*Exercise details*. Copy the lines below that contain "Expand".

(Entries taken from a collection)
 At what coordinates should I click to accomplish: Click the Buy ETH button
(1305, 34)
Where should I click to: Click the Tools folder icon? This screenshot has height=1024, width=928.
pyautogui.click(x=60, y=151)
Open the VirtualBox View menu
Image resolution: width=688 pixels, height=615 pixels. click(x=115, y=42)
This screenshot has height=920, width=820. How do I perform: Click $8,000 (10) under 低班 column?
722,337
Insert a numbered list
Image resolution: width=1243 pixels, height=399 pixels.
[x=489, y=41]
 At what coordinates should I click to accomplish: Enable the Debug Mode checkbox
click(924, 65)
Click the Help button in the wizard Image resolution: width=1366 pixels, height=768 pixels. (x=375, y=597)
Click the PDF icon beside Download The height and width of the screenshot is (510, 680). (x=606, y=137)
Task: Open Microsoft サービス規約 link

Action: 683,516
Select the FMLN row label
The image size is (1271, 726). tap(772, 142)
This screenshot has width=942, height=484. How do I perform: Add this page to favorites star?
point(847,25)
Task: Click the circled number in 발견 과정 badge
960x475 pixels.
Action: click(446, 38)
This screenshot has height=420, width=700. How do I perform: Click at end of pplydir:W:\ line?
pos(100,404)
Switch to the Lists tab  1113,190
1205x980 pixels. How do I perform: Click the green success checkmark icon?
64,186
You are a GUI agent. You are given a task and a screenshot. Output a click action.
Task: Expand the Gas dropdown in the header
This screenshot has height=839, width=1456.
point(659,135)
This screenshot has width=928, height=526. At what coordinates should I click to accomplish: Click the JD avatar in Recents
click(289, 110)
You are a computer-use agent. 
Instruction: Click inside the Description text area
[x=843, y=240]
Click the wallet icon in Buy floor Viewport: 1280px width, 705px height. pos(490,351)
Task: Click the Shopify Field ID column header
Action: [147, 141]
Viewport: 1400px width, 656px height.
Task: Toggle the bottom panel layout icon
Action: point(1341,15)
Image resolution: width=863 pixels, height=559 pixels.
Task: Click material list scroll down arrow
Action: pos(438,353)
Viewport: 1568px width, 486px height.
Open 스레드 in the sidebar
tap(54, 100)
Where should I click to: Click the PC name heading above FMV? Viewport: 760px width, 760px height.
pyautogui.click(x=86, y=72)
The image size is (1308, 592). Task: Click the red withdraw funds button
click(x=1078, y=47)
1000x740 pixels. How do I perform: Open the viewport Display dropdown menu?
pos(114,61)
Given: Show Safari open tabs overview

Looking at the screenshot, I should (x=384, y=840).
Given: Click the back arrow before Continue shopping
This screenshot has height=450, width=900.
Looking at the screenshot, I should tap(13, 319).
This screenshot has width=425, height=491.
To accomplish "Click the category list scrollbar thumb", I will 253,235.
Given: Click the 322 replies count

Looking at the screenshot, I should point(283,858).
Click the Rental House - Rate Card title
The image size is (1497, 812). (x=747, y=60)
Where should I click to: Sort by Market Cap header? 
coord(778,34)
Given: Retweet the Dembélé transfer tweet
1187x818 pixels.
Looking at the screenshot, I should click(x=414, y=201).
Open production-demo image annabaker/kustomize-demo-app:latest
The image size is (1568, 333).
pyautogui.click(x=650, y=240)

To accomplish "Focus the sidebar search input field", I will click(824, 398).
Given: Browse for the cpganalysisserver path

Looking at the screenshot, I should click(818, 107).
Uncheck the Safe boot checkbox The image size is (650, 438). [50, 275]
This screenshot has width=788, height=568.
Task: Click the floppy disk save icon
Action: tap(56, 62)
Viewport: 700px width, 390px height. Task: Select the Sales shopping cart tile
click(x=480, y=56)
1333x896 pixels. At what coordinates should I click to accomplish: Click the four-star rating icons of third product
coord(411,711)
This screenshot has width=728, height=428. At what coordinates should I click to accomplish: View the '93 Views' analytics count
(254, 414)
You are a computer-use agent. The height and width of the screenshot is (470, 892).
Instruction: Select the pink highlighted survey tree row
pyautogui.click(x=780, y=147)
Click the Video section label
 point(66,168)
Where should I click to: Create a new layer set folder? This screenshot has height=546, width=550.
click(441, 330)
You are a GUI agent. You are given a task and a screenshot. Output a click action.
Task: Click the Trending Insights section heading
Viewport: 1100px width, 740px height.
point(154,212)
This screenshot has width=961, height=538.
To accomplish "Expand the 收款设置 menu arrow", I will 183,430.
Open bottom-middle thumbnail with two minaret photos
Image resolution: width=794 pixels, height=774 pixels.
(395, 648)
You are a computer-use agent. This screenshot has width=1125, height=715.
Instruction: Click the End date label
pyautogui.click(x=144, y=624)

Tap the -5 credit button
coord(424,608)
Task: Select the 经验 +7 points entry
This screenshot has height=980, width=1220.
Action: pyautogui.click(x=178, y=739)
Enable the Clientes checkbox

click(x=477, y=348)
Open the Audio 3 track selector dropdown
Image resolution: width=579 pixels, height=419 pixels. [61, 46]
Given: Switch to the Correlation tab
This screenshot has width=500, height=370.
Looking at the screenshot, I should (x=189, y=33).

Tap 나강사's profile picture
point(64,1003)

*Exercise solution*.
Task: Expand the Gas dropdown in the header
To accomplish "Expand the 收款设置 menu arrow", I will 183,430.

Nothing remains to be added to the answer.